A RFB ressalta que, mesmo quando a instalação não é tributada pelo IPI, isso não exclui a incidência do imposto sobre os produtos, partes ou peças utilizados na referida operação, conforme disposto no parágrafo único do art. 5º do RIPI/2010.
Impactos Práticos
Para as empresas do setor de elevadores, esta distinção tem impactos tributários significativos:
- As operações de produção e montagem de componentes de elevadores devem ter o IPI destacado nas notas fiscais e recolhido normalmente;
- Na instalação do elevador no local de funcionamento, não deve haver incidência de IPI;
- É necessário segregar adequadamente estas operações nos documentos fiscais e na contabilidade da empresa;
- O destaque incorreto do IPI pode gerar tanto passivos tributários quanto perda de competitividade.
Importante ressaltar que, conforme mencionado na própria Solução de Consulta, a decisão do STJ citada pela consulente (REsp 1.231.669/RS) produz efeitos apenas entre as partes do processo, não se aplicando automaticamente a outras empresas do setor.
Análise Comparativa
O entendimento da Receita Federal está alinhado com a distinção feita pelo próprio STJ no acórdão mencionado, que diferenciou duas fases no processo:
- Industrialização do elevador: caracterizada como uma obrigação de dar, sujeita ao IPI;
- Instalação do elevador: caracterizada como uma obrigação de fazer, considerada obra complementar de construção civil, não sujeita ao IPI.
Esta distinção é crucial para a correta aplicação da legislação tributária e evita interpretações equivocadas que poderiam levar tanto à sonegação fiscal quanto à bitributação.
Considerações Finais
A incidência do IPI na fabricação e instalação de elevadores depende da etapa do processo em análise. A correta classificação das operações é essencial para o cumprimento das obrigações tributárias e para evitar autuações fiscais.

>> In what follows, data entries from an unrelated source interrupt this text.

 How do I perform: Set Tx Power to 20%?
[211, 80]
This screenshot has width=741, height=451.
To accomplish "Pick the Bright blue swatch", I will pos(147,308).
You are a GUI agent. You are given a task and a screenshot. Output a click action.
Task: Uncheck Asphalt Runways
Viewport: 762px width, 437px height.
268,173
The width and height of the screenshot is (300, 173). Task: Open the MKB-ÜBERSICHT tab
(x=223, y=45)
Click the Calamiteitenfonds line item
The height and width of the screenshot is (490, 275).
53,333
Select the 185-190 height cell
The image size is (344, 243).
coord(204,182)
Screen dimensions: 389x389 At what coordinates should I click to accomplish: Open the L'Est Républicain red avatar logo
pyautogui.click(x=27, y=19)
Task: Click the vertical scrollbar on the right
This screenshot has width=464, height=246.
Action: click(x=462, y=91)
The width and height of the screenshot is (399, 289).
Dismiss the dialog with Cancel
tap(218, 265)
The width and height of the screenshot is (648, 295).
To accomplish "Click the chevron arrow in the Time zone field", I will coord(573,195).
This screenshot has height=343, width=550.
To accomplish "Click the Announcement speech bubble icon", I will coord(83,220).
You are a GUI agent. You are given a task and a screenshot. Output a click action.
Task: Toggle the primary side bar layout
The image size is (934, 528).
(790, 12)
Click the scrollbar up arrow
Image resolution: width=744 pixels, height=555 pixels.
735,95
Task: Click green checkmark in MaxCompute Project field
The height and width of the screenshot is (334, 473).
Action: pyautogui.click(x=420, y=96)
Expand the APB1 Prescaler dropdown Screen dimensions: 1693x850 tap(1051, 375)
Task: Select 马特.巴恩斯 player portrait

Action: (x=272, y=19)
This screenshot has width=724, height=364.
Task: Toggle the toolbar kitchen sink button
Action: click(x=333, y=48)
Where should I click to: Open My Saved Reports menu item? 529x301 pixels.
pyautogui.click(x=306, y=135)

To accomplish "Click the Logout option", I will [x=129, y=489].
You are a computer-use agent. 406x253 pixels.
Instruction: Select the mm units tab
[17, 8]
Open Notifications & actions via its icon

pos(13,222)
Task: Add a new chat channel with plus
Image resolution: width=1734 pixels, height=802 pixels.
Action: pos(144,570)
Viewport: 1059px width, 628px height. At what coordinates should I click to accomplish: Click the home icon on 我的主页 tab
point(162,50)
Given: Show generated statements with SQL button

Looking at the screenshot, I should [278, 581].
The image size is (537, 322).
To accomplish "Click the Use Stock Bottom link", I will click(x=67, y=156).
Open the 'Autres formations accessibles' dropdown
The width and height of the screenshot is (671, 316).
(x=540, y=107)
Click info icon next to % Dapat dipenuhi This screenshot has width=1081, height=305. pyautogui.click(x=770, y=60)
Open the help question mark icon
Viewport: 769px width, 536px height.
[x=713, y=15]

As empresas do setor devem implementar controles que permitam distinguir claramente as operações de industrialização (produção e montagem de componentes) das operações de prestação de serviços (instalação dos elevadores), aplicando o tratamento tributário adequado a cada uma delas.
Vale destacar que a consulta teve uma parte considerada ineficaz, relacionada ao pedido de orientação sobre como proceder diante de clientes que não querem pagar suas vendas como produto, mas sim como serviços. Segundo a RFB, tal solicitação configura pedido de assessoria jurídica ou contábil-fiscal, o que não é papel do processo de consulta.
Para garantir segurança jurídica, recomenda-se que as empresas do setor de elevadores revisem seus procedimentos fiscais à luz desta Solução de Consulta, disponível integralmente no site da Receita Federal.